A nationwide study by a University of Vermont researcher found that children who are victims of shootings are not getting mental health care when they need it most.
The study found that physicians are reporting that mental health services in response to children being injured by a firearm are lacking. It’s a trend that Dr. Christian Pulcini, Assistant Professor of Emergency Medicine and Pediatrics at UVM, would like to see reversed.
“Pediatric firearm injuries are the leading cause of death and injury and disability in children, in general across the country,” says
Pulcini, the lead researcher on the study and an emergency room physician, says over 11,000 children were injured by a gun in 2020. But he notes not much is known about the services provided after the injury.
“We have seen a lot of children come through the emergency department and come through the ICU, who are discharged, and then come back with mental health issues later,” he said. “We wanted to try and close that gap to support better services; so better identification of the mental health issue at the time of the injury.
The study involved 2,600 young people, ages 5-17, from different backgrounds. Most were wounded in accidental shootings. Pulcini’s group found that two-thirds of those children were not connected to counseling up to six months after injury.
“You have to think that this is probably an access problem,” he said. “There is a childhood mental health crisis going on across the nation right now. I think most people know that, and part of it has to do with access to mental health services.”
The study calls for new policies on a larger level to improve identification and access.

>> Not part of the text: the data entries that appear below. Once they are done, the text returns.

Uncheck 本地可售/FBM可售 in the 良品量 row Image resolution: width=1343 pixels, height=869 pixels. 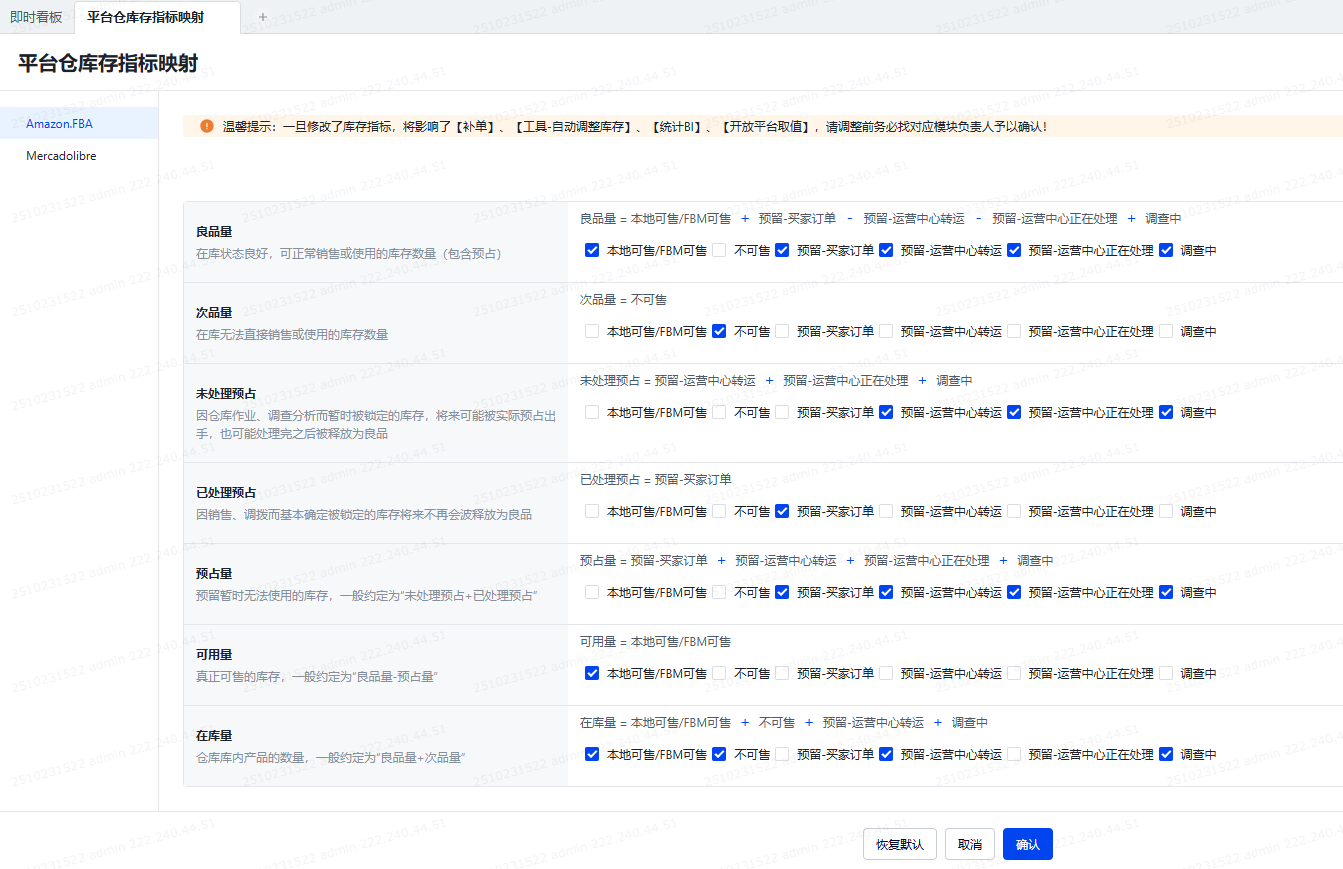tap(592, 250)
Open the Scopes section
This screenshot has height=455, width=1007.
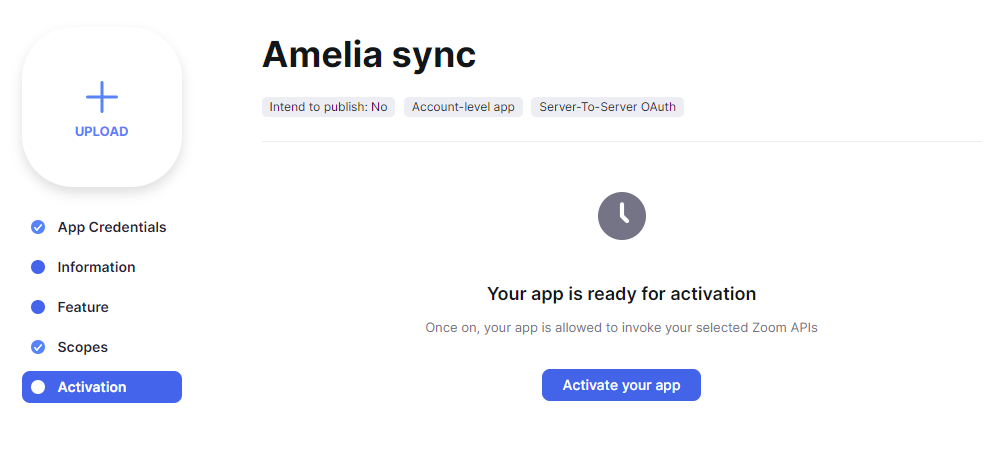click(82, 347)
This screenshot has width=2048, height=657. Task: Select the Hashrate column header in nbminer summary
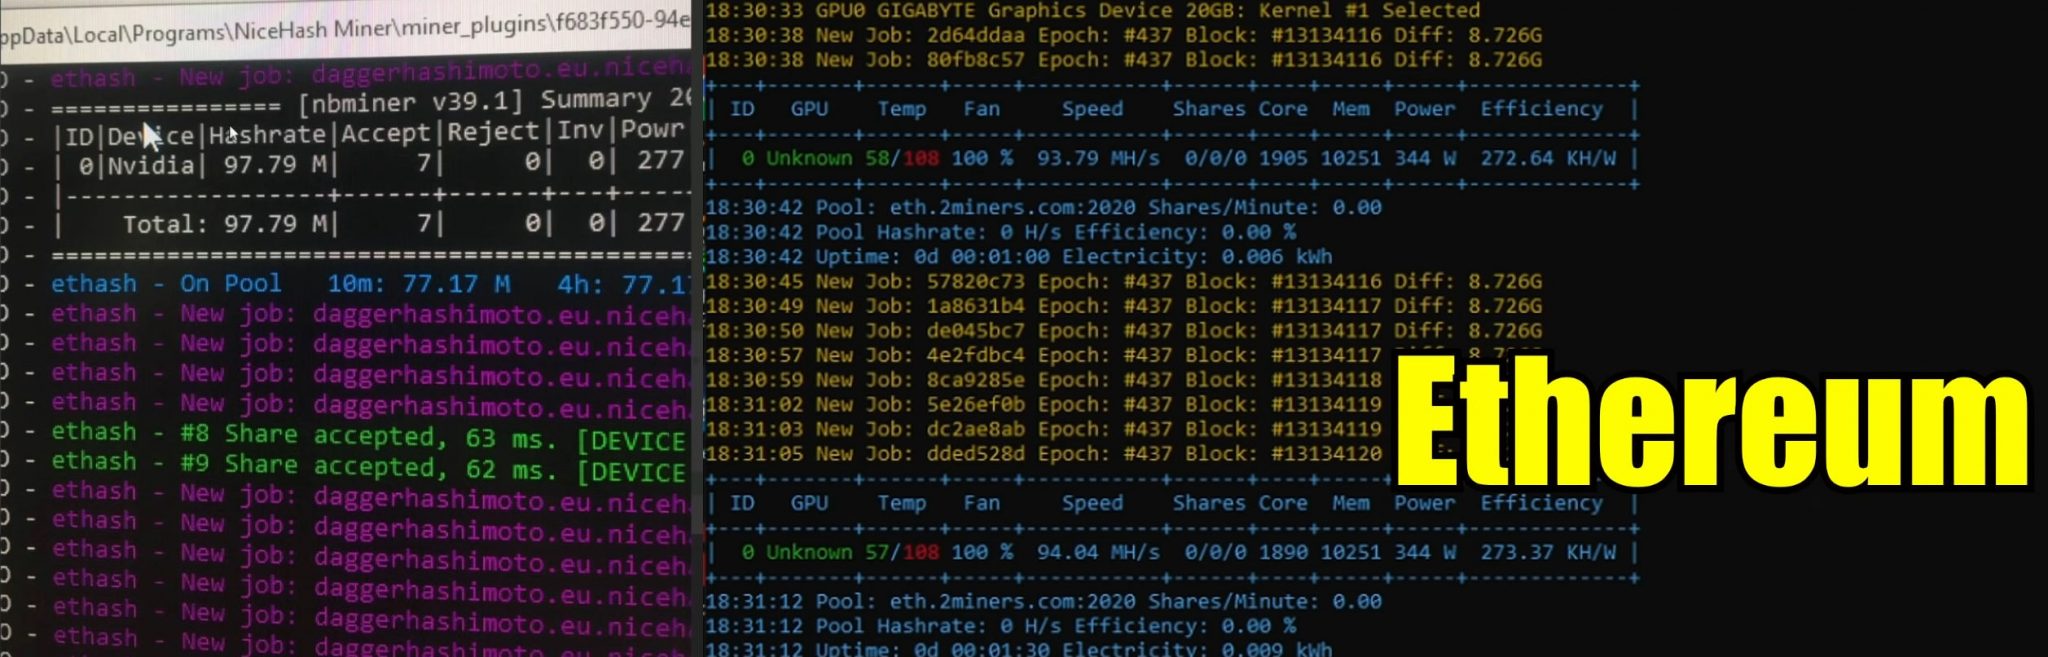tap(267, 134)
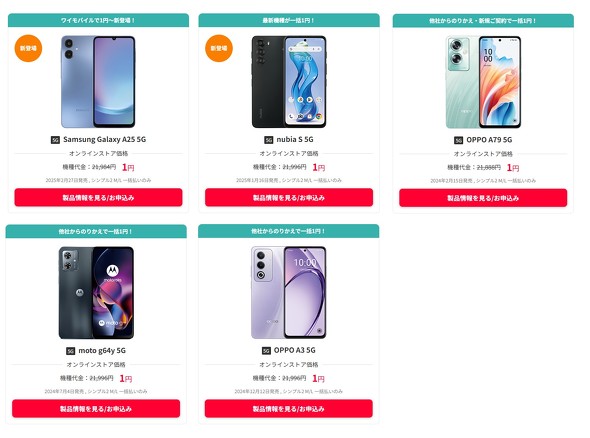Open product info button under OPPO A79 5G
Screen dimensions: 590x438
pos(483,198)
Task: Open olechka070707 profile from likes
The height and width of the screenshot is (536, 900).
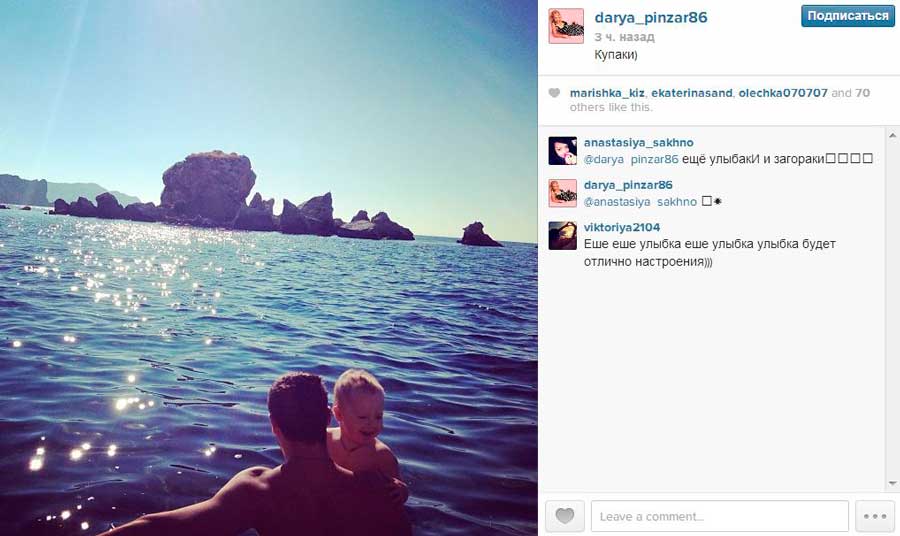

“It’s also a community need,” he said. “I wish that we could better prevent all of these issues, and hopefully, the more research that shows the longitudinal effects of firearm injuries on kids including their mental health, the better we get at protecting kids at having a firearm injury in the first place,” Dr. Pulcini says.
The study proposes increased mental health screening while the child is still recovering from an injury and broadening access counseling nationwide.